Segment Start: Given data
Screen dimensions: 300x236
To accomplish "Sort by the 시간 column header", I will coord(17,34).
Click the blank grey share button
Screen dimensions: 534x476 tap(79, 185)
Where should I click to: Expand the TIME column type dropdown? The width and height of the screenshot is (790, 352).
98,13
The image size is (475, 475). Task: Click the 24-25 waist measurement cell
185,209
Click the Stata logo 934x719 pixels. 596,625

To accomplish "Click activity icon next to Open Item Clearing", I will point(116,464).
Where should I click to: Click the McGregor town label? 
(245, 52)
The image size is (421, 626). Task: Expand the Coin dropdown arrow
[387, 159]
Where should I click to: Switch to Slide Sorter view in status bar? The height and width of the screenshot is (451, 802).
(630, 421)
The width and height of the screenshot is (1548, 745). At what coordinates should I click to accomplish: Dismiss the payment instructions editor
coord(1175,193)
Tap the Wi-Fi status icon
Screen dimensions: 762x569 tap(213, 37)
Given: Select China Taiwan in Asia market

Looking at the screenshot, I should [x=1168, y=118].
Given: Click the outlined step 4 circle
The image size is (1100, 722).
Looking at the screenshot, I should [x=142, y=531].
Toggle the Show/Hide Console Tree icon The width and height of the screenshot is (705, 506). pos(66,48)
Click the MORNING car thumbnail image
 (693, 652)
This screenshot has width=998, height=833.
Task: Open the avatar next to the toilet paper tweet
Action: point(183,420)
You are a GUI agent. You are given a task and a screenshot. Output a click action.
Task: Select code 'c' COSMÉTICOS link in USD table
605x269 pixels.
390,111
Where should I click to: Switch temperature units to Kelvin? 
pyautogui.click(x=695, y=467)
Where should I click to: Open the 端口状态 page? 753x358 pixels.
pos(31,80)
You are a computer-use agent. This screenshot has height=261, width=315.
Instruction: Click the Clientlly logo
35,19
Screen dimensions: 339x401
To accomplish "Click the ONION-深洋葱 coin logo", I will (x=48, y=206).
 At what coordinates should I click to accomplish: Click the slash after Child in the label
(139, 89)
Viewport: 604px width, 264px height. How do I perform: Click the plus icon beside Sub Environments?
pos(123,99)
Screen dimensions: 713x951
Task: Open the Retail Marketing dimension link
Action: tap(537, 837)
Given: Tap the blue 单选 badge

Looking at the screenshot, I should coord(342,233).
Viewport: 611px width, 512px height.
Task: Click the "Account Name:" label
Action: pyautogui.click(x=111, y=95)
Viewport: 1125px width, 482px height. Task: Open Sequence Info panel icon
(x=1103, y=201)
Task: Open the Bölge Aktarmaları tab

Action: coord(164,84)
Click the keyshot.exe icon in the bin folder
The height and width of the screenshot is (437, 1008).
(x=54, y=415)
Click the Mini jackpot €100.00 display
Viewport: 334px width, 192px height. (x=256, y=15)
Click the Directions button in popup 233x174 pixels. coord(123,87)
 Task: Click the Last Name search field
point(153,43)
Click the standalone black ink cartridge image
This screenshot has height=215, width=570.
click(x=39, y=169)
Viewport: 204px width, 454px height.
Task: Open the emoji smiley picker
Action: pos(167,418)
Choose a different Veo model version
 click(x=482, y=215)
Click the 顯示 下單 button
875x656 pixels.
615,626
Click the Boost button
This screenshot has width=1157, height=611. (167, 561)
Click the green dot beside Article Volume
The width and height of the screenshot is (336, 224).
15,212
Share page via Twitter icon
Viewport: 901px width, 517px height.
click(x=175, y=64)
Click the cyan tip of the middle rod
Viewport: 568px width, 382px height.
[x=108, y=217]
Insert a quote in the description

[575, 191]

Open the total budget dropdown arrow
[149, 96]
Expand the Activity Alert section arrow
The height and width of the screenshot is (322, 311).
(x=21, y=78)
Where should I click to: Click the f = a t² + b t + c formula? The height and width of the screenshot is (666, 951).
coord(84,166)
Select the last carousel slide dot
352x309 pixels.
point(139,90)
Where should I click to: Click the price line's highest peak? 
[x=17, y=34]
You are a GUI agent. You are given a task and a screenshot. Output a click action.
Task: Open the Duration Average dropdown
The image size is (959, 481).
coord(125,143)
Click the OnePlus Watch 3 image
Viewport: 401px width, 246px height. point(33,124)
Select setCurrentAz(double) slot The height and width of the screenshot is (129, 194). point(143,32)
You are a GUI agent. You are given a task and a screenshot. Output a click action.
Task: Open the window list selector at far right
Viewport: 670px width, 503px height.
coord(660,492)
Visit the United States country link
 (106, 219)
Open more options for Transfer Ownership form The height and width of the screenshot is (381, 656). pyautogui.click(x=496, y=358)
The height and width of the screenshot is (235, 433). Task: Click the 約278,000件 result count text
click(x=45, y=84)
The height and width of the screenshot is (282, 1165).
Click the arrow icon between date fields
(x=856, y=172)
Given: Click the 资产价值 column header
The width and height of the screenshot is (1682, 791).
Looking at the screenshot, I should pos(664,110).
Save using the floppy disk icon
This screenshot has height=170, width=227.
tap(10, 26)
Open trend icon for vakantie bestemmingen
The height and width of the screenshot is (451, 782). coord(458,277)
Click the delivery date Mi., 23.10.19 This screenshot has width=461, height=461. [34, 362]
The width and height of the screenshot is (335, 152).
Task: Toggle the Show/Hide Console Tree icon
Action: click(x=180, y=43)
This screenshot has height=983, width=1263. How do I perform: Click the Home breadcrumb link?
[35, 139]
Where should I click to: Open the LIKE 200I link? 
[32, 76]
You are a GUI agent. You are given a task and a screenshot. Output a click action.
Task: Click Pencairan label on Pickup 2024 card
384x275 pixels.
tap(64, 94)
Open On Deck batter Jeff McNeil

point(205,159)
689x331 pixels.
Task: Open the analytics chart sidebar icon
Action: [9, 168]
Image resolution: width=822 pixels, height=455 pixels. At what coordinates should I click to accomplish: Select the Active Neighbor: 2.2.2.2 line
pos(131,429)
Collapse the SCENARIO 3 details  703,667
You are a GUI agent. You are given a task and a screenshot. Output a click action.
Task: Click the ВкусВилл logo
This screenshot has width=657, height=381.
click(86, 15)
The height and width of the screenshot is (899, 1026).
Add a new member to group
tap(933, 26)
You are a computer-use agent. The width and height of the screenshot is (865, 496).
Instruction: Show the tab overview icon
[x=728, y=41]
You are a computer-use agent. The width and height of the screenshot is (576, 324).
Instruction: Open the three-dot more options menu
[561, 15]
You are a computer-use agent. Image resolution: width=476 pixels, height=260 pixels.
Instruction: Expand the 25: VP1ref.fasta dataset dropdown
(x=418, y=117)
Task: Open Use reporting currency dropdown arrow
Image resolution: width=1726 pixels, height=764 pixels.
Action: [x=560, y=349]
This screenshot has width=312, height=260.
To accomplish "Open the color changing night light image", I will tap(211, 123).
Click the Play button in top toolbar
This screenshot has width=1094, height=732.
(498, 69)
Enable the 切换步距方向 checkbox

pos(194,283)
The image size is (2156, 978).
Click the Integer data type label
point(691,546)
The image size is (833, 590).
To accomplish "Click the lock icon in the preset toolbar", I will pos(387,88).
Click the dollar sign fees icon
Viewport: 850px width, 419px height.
Segment End: Given data
» **What you will do**: When you reach the line with "Task: Open the window" in the records above, start writing out lines exactly, and stop once the line with "The height and width of the screenshot is (282, 1165)." has been written; include nothing else.

» **Output of the exercise**:
Task: Open the window list selector at far right
Viewport: 670px width, 503px height.
coord(660,492)
Visit the United States country link
 (106, 219)
Open more options for Transfer Ownership form The height and width of the screenshot is (381, 656). pyautogui.click(x=496, y=358)
The height and width of the screenshot is (235, 433). Task: Click the 約278,000件 result count text
click(x=45, y=84)
The height and width of the screenshot is (282, 1165).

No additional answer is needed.